Try to imagine that you live a peaceful life. The only concern you have is what to play with your friends, where to go, what mischief to make and what delicatessen to eat. What a worry in your little, carefree head! Suddenly you lose everything. You do not know what is going on around you. Everything is blowing up; strangers, armed to the teeth, are coming, destroying, torching, threatening, killing… You have no idea why the adults are so concerned. You can see elderly people, who are angry, scared, wounded; are shouting and crying. Boys and girls, a little bit older than you, are helping the adults. Others are running away. Terrible dither, noise, mess, fear. In general, that is how the story about the youngest generation in Chechnya begins. Years that should be remembered as the best, are the worst in their lives. Many families in Chechnya decide to leave the country, mainly because of their children- to give them an opportunity to live in the normal world, without a war, repression and evil. One leaves only when it is absolutely necessary; when he or she is in danger. When something wrong happens, when some relative is dead or when one is harmed. Chechens leave their country only when they are forced by circumstances and when it is unavoidable; to keep their family members alive. They do not choose Poland on purpose, that is not their intention. The truth is that Poland is geographically situated on their way to such destinations as Germany or France. On their way, for some reasons, they are made to stay in Poland. They simply do not have any chance to go further and they cannot or do not want to go back to the fatherland, because they fear for theirs and their children’s lives. For all these reasons children from Chechnya either start or continue school in Poland.
However there occurs a problem, namely with the language or cultural communication, which make their learning much more difficult. It is a huge problem. Because of the lack of understanding between children, coming from various cultures and having different past experiences, escalates a conflict. In all these cases appear such negative feelings as fear of unknown and incomprehensible; sometimes envy and some other time simple racial or religious prejudice. Theoretically in a school as an institution, where a teacher should be an authority who not only teaches, but also helps solve conflicts, he or she should intervene. In fact only few teachers do. It seems that children communicate without boundaries. Unfortunately sometimes instead of getting closer, they become strangers and grow up without bilateral understanding.
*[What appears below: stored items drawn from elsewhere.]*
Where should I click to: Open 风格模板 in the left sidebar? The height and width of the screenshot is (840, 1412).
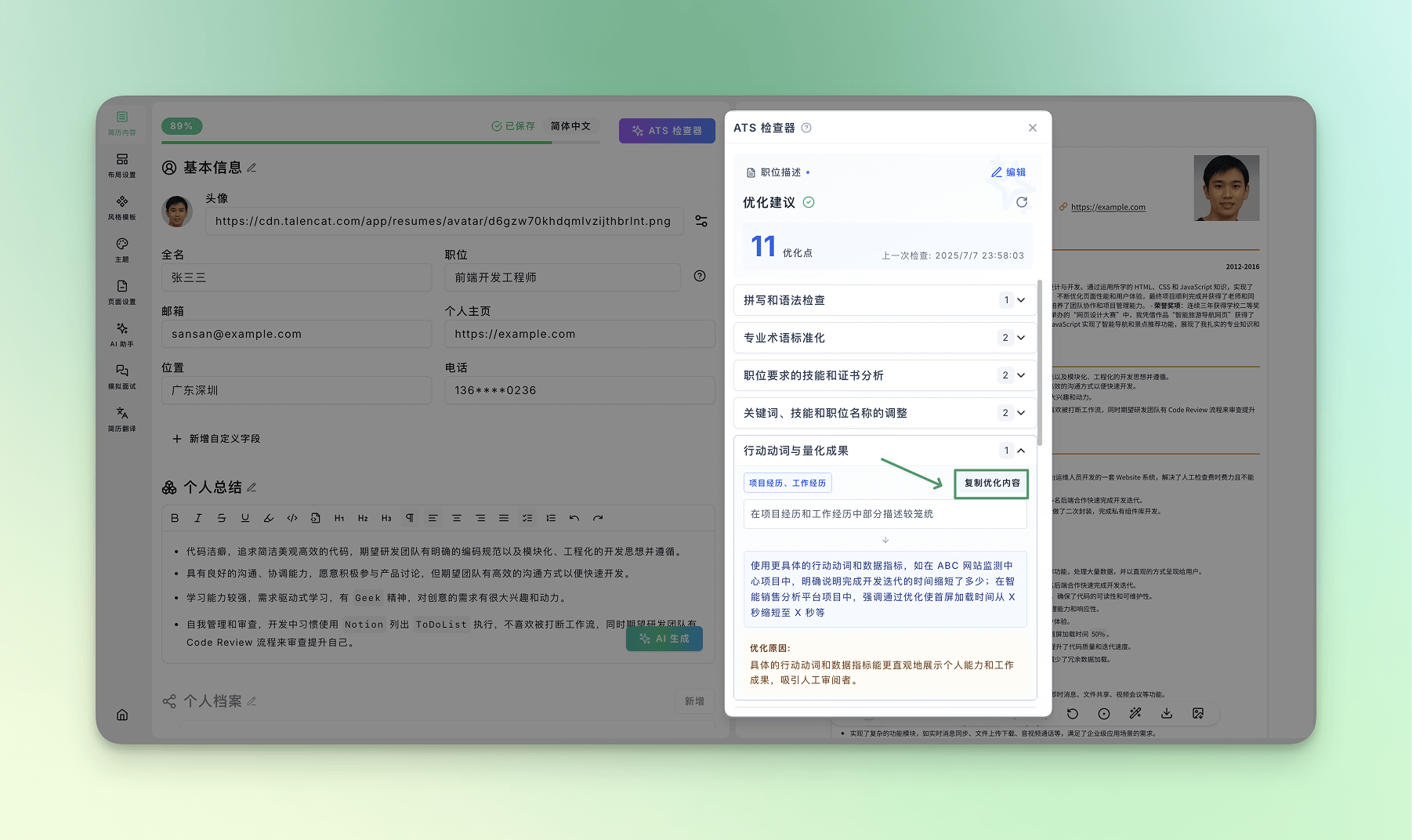pos(121,207)
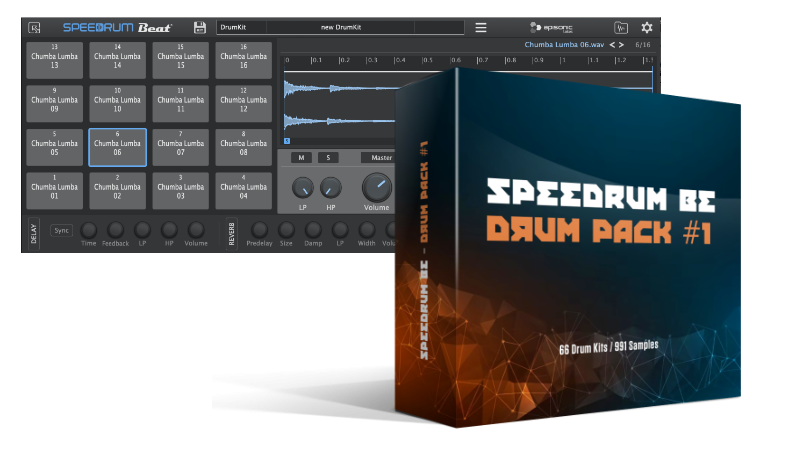
Task: Trigger pad 1 Chumba Lumba 01
Action: tap(54, 191)
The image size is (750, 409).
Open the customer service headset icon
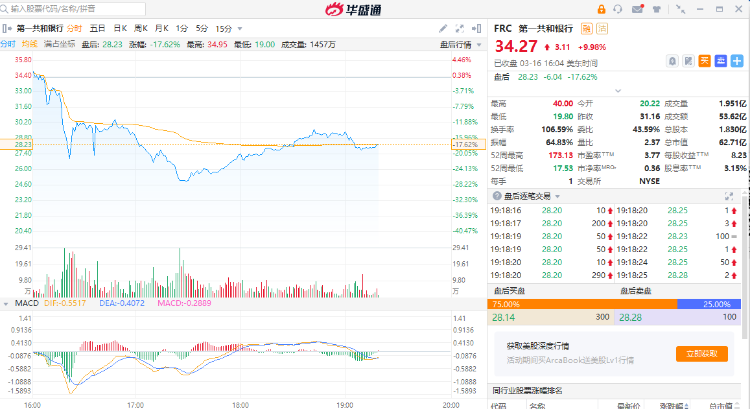617,9
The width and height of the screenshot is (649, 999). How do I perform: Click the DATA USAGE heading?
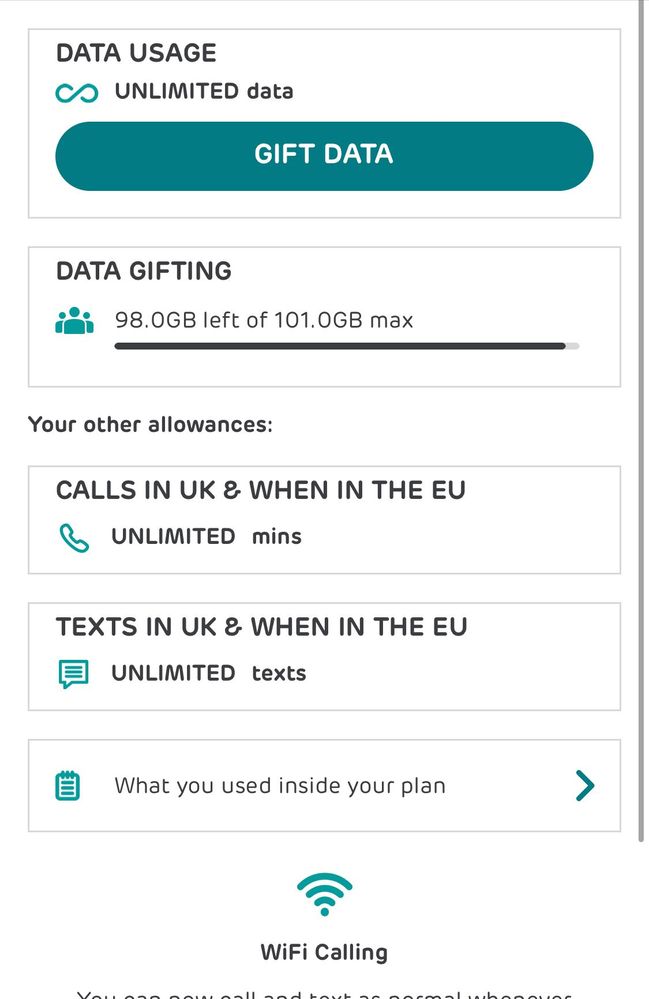tap(136, 53)
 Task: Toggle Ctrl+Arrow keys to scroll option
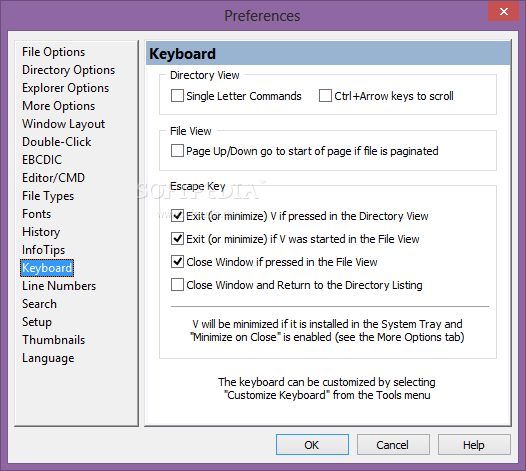pyautogui.click(x=325, y=96)
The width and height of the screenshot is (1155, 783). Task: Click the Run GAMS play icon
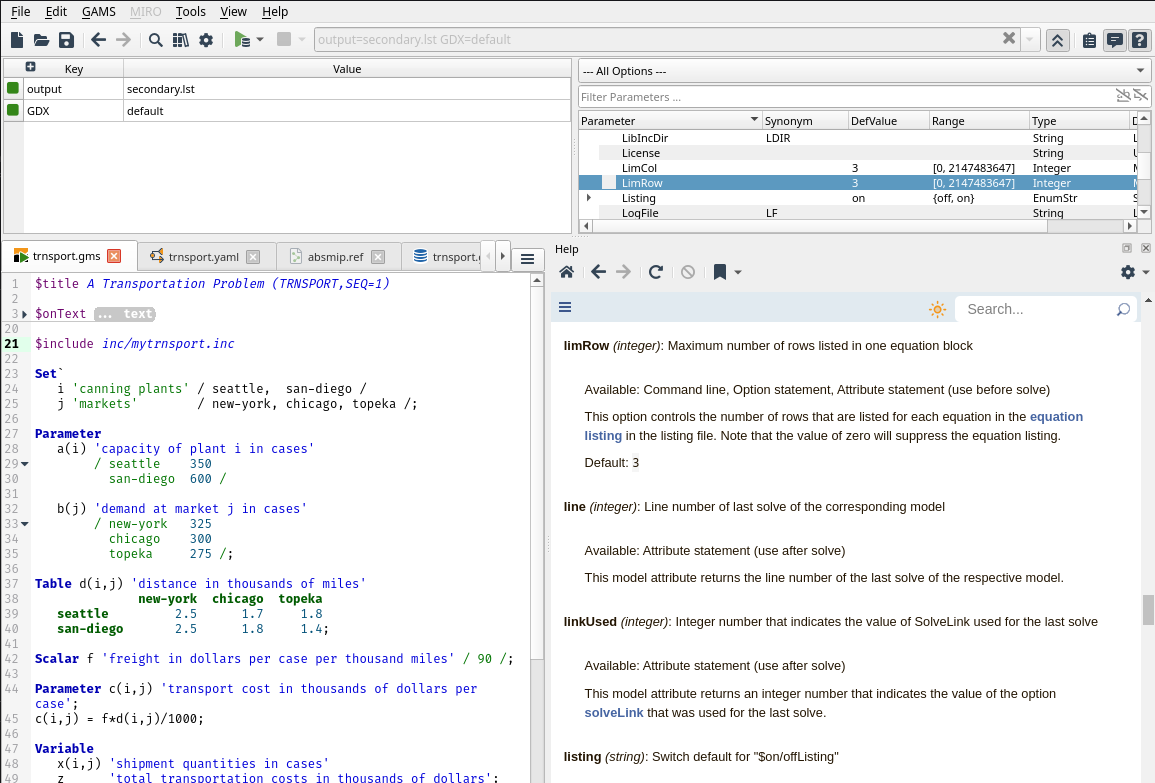click(x=241, y=40)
However, no matter how bad the situation may seem, there are some good organizations, schools and wonderful people whose aim is to overcome the obstacles of poor multicultural communication. From the bottom of their hearts they are trying to fight with that problem and they succeed very often. That is for example Towarzystwo Przyjaciół I Liceum Ogólnokształcącego (Society of Friends of Secondary School no 1), which is leaded by amazing, warm and devoted person - Krystyna Starczewska. Thanks to her and Gymnasium at Raszynska Street, me and a lot of foreigners, mostly Chechens, had a chance to find peace, tolerance and understanding. Thanks to her and the other teachers’ efforts, many foreigners could grow up in an atmosphere of real cooperation and friendship between students of different backgrounds, cultures, religions. There is also Teatr Dnia Ósmego (The Theatre of The Eight Day), in which my beloved auntie Ewa Wójcik and her team, full of marvelous and kind people, teach about Chechnya and its tragedy. They help understand and recognize not only the beauty, but also the sorrow of our country and nation. They work continuously staging plays showing a heart of the matter. The deeply believe in what they do, thus they make a go of it.
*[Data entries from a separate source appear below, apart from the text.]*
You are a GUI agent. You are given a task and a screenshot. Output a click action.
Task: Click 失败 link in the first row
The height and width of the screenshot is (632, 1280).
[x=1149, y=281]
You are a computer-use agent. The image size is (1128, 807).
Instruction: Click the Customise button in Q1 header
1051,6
The next excellent example is Association of Drama Practitioners STOP-KLATKA, which also wants to help people to understand this difficult situation better, to solve their problems, to answer and to ask. I was honored to take part in one of their projects and you can believe me- it has been very important and meaningful experience which, I am sure will be useful in my future life. I have been led to believe that, despite everything, there is willingness, not feud, in people to discover different worlds and cultures. Also worth mentioning is Stowarzyszenie Praktyków Kultury (Association of Culture Practitioners), led by Daniel Brzeziński and his wife Nela.
Numerous wonderful people spend a lot of time, with all their hearts, on working for that case- to solve it together. About particular people who work hardly in the name of the survival of Chechen culture and the upbringing of my peers and children; about the people who simply give others a chance, I will write next time, if I will be given the chance. Believe me, there is a lot to write about. For me and for my fellows the most important thing is that all promises given by those people have always been kept. That theory becomes practice. Sometimes it is difficult, because one has to constantly and laboriously fight with negatives. It consumes loads of time and energy, but what I have seen and experienced on my own, those people, our friends, in a sense guardian angels sent by God, cope with this perfectly.
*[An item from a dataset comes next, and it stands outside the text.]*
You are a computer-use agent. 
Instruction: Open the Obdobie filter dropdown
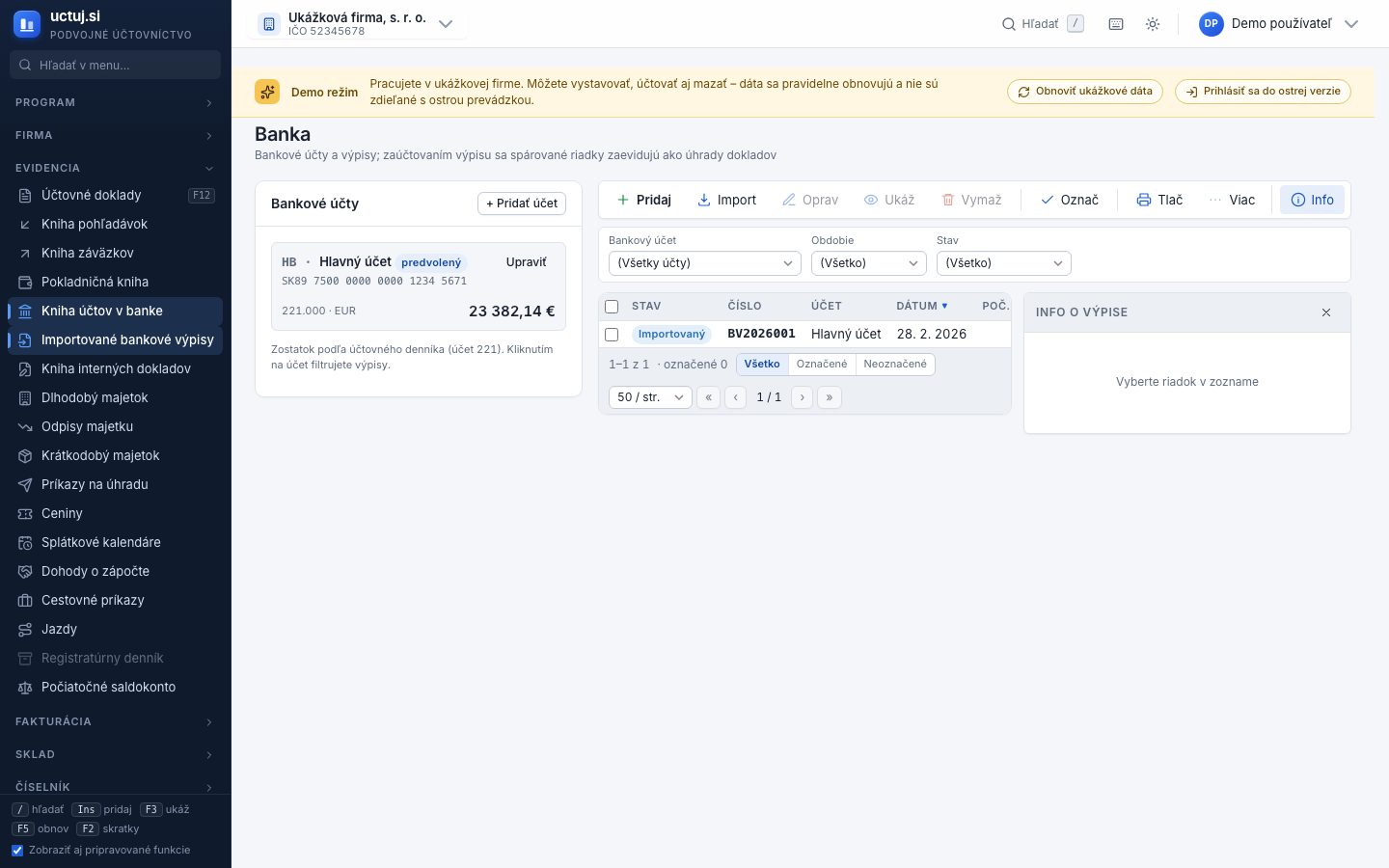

While writing this article, I was trying to give a certain message to you, my dear readers. There is a vast number of people whom you might know or not; who are trying to improve the world. They work with your children, they teach them how to look at the world and understand it; they try to make them interested. Although there is so many people who care about your offsprings, remember that it is you, who are the most important people in their lives. Children derive from home and family. That is why you should try to teach them openness to the world and respect for diversity; try to interest them of being good. Putting minimum effort in teaching your kids these virtues today, may make it easier to solve conflicts in the future, and as time goes by, they may never appear.